◆ **VORLIEGENDER TEXT**
Wenn die Bibel von Zucht spricht, meint sie in erster Linie Belehrung. Aus diesem Grund wird auch im Bibelbuch Sprüche viermal gesagt, man solle ‘auf Zucht hören’ (Sprüche 1:8; 4:1; 8:33; 19:27). Kinder müssen lernen, daß Gutestun sich segensreich auswirkt, Schlechtestun dagegen unangenehme Konsequenzen hat. Eine Bestrafung kann unterstreichen, daß ein bestimmtes Verhalten verkehrt ist, so wie eine Belohnung, zum Beispiel ein Lob, einem Kind bestätigt, daß es sich richtig verhalten hat. (Vergleiche 5. Mose 11:26-28.) Eltern tun gut daran, in Verbindung mit Bestrafungen Gottes Beispiel nachzuahmen, denn er sagte zu seinem Volk, er würde es „in rechtem Maße“ züchtigen (Jeremia 46:28). Bei manchen Kindern reichen schon einige mahnende Worte. Bei anderen helfen nur strengere Maßnahmen. Zucht „in rechtem Maße“ würde aber auf jeden Fall alles ausschließen, was der Psyche oder dem Körper eines Kindes echten Schaden zufügt.
Bei der Erteilung von Zucht ausgeglichen zu sein sollte auch beinhalten, Kindern beizubringen, Grenzen anzuerkennen. Viele dieser Grenzen werden in Gottes Wort klar definiert. Die Bibel lehrt, daß man die Grenzmarkierungen um persönliches Eigentum respektieren sollte (5. Mose 19:14). Sie setzt Grenzen, indem sie die Liebe zur Gewalt und die absichtliche Verletzung anderer mißbilligt (Psalm 11:5; Matthäus 7:12). Sie setzt Grenzen auf dem Gebiet der Sexualität, denn sie verurteilt Inzest (3. Mose 18:6-18). Und sie setzt auch auf zwischenmenschlicher, emotioneller Ebene Grenzen, indem sie verbietet, andere mit gemeinen Spottnamen zu bedenken oder zu anderen Formen der verbalen Mißhandlung zu greifen (Matthäus 5:22). Kindern diese Grenzen aufzuzeigen — sowohl durch Worte als auch durch das eigene Beispiel — ist unerläßlich, um ein gesundes häusliches Milieu zu schaffen.
Eine weitere Voraussetzung für Ordnung und Respekt in der Familie ist das richtige Verständnis der Rollen innerhalb der Familie. In vielen Familien sind die Rollen heute nicht klar festgelegt, oder sie sind vertauscht. In einigen Familien vertraut der Vater oder die Mutter ihrem Kind belastende Probleme an, Probleme, denen das Kind überhaupt nicht gewachsen ist. In anderen Familien dürfen sich Kinder als kleine Tyrannen aufspielen, die für die ganze Familie Entscheidungen fällen. Das ist sowohl verkehrt als auch schädlich. Eltern sind verpflichtet, die Bedürfnisse ihrer Kleinen — seien sie physischer, emotioneller oder geistiger Art — zu befriedigen, nicht umgekehrt (2. Korinther 12:14; 1. Timotheus 5:8). Denken wir an Jakob, der die Reisegeschwindigkeit seiner ganzen Familie und seines Gefolges auf die kleinen Kinder abstimmte. Er kannte ihre Grenzen und handelte entsprechend (1. Mose 33:13, 14).

◆ **VORLIEGENDE ANGABEN**
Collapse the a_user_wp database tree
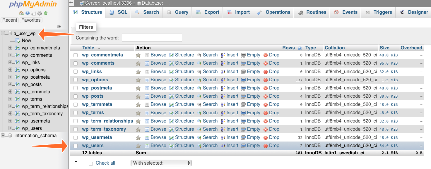 click(x=3, y=33)
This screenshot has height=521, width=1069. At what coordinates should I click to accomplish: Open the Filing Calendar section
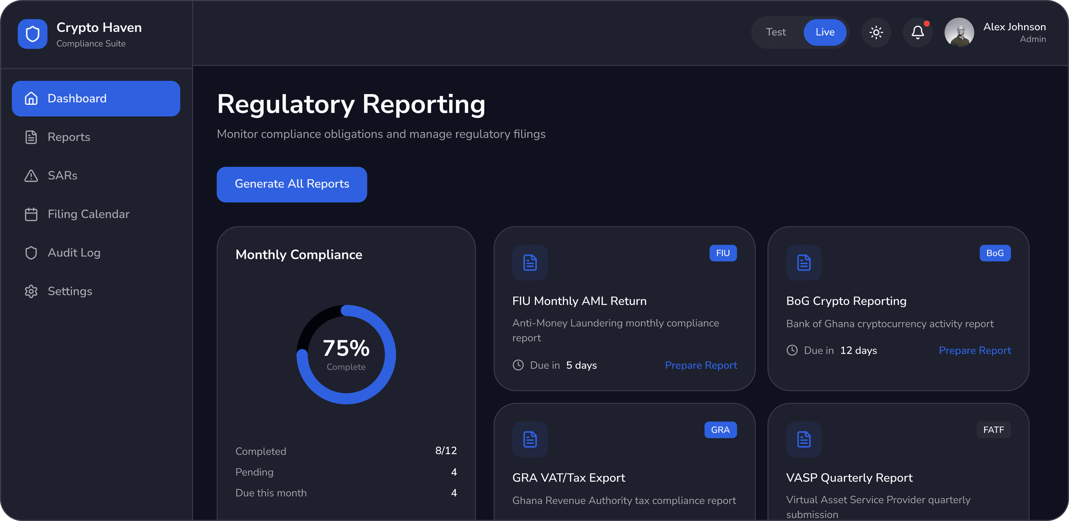88,214
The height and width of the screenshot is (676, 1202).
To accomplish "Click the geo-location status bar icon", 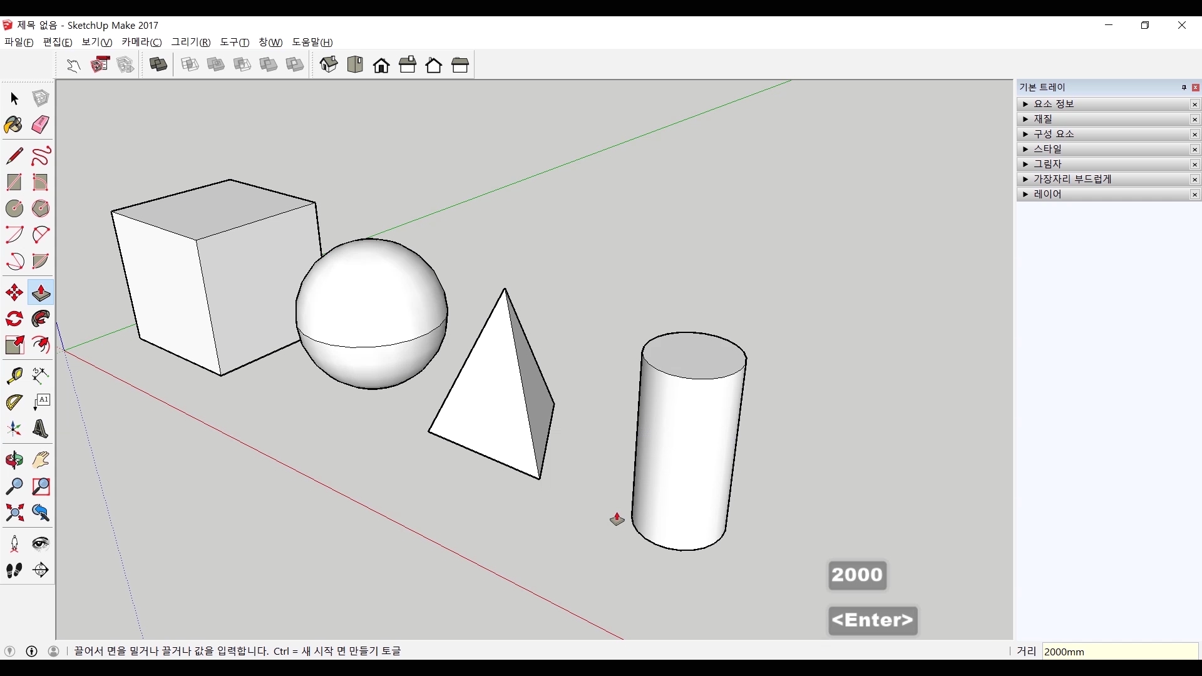I will tap(9, 652).

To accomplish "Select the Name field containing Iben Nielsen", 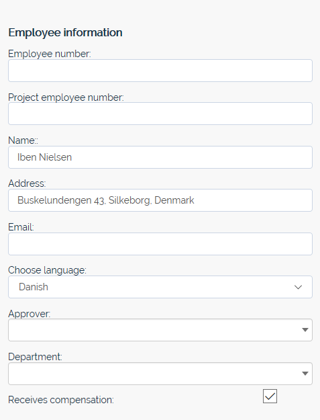I will click(160, 157).
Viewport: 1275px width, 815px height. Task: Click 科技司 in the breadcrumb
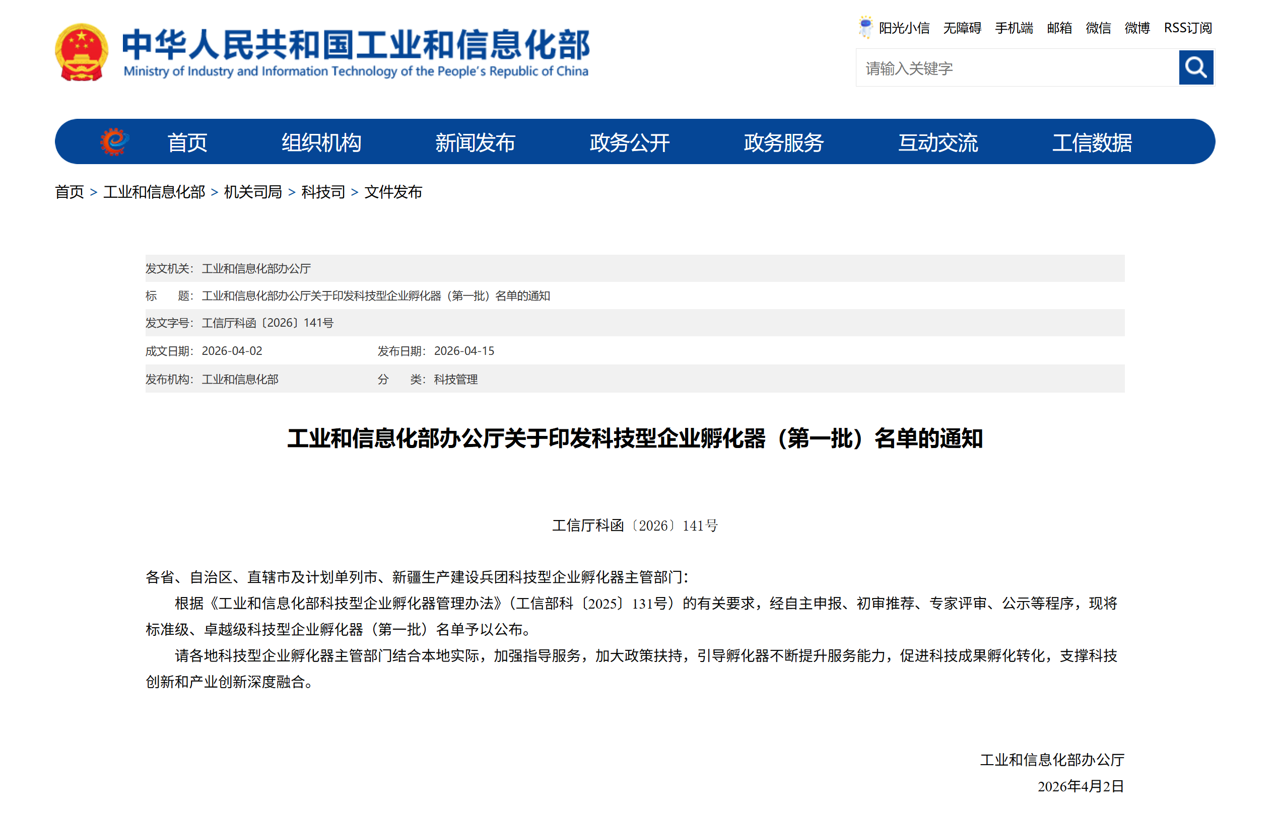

◆ **ARBEITSAUFTRÄGE**
[1] Fassen Sie den Absatz des vorliegenden Textes, der mit „Bei der Erteilung von Zucht“ beginnt, als knappe Liste zusammen und behalten Sie dabei seine wesentlichen Aussagen bei.
[2] Prüfen Sie, ob die folgenden Aussagen mit dem vorliegenden Text übereinstimmen. Antworten Sie jeweils mit Ja oder Nein und zitieren Sie die entscheidenden Worte des Textes.
(a) Im Bibelbuch Sprüche wird dreimal gesagt, man solle auf Zucht hören.
(b) Jakob stimmte die Reisegeschwindigkeit seiner Familie auf die kleinen Kinder ab.
(c) Bei allen Kindern sind strengere Maßnahmen nötig.
[3] Zitieren Sie aus dem vorliegenden Text die Stelle, die mit „Bei der Erteilung“ beginnt und bis einschließlich „Milieu zu schaffen.“ reicht.
Die Einträge stammen aus einer anderen Quelle als der Text.

◆ **LÖSUNGEN IN REIHENFOLGE**
[1]
- Ausgeglichene Zucht bedeutet auch, Kindern beizubringen, Grenzen anzuerkennen. Viele dieser Grenzen legt Gottes Wort klar fest.
- Eigentum: Die Grenzmarkierungen um persönliches Eigentum sind zu respektieren (5. Mose 19:14).
- Gewalt: Die Liebe zur Gewalt und die absichtliche Verletzung anderer werden missbilligt (Psalm 11:5; Matthäus 7:12).
- Sexualität: Inzest wird verurteilt (3. Mose 18:6-18).
- Zwischenmenschliche, emotionelle Ebene: Gemeine Spottnamen und andere Formen verbaler Misshandlung sind verboten (Matthäus 5:22).
- Kindern diese Grenzen durch Worte und durch das eigene Beispiel aufzuzeigen, ist unerlässlich für ein gesundes häusliches Milieu.

[2]
(a) Nein: „Aus diesem Grund wird auch im Bibelbuch Sprüche viermal gesagt, man solle ‘auf Zucht hören’“
(b) Ja: „der die Reisegeschwindigkeit seiner ganzen Familie und seines Gefolges auf die kleinen Kinder abstimmte“
(c) Nein: „Bei manchen Kindern reichen schon einige mahnende Worte.“

[3]
Bei der Erteilung von Zucht ausgeglichen zu sein sollte auch beinhalten, Kindern beizubringen, Grenzen anzuerkennen. Viele dieser Grenzen werden in Gottes Wort klar definiert. Die Bibel lehrt, daß man die Grenzmarkierungen um persönliches Eigentum respektieren sollte (5. Mose 19:14). Sie setzt Grenzen, indem sie die Liebe zur Gewalt und die absichtliche Verletzung anderer mißbilligt (Psalm 11:5; Matthäus 7:12). Sie setzt Grenzen auf dem Gebiet der Sexualität, denn sie verurteilt Inzest (3. Mose 18:6-18). Und sie setzt auch auf zwischenmenschlicher, emotioneller Ebene Grenzen, indem sie verbietet, andere mit gemeinen Spottnamen zu bedenken oder zu anderen Formen der verbalen Mißhandlung zu greifen (Matthäus 5:22). Kindern diese Grenzen aufzuzeigen — sowohl durch Worte als auch durch das eigene Beispiel — ist unerläßlich, um ein gesundes häusliches Milieu zu schaffen.